De acordo com a decisão do STF, planejar e idealizar o roteiro de uma missão internacional faz parte das atribuições normais de um gestor e os recursos foram de fato aplicados na viagem institucional planejada. Gilmar Mendes criticou o “viés retrospectivo” da condenação anterior, que buscou punir o administrador anos mais tarde simplesmente porque considerou que os “resultados práticos das visitas técnicas, voltadas a áreas como energia solar e tratamento de resíduos, foram insatisfatórios”. O ministro pontuou que o Direito Penal deve atuar apenas como último recurso e que os prefeitos e agentes políticos precisam de uma liberdade mínima para governar sem o receio de serem criminalizados pelo insucesso de suas políticas públicas.

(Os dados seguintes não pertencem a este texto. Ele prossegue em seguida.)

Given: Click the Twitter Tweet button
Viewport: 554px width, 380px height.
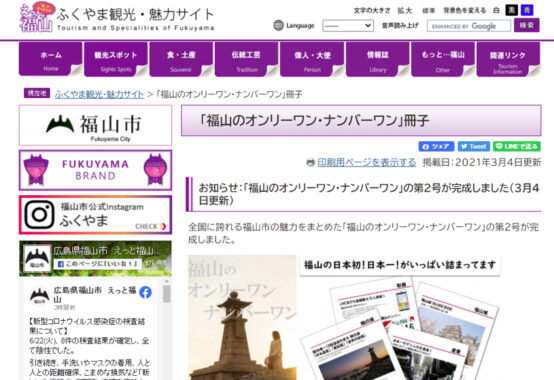Looking at the screenshot, I should [474, 146].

Outro fator determinante para a absolvição do deputado Fabiano da Luz foi a suficiência das medidas aplicadas no âmbito da improbidade administrativa. O parlamentar firmou um Acordo de Não Persecução Cível (ANPC), homologado pelo Superior Tribunal de Justiça (STJ), no qual se comprometeu a ressarcir integralmente o município de Pinhalzinho no valor atualizado de R$ 47.689,28, além de pagar uma multa civil de R$ 52.702,86. Como medida pedagógica, o deputado também assumiu a obrigação de proferir palestras em dez escolas da rede pública sobre os deveres dos cargos públicos e a correta utilização dos bens coletivos.

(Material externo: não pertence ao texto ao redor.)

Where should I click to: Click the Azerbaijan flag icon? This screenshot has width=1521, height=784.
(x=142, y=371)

Ao concluir o julgamento, Gilmar Mendes afirmou que, com o patrimônio público e a moralidade administrativa integralmente protegidos e restabelecidos pelas pesadas sanções aplicadas na esfera cível, tornou-se injustificável e desproporcional manter uma punição criminal sobre o parlamentar. Diante disso, o ministro determinou a absolvição imediata do agora deputado.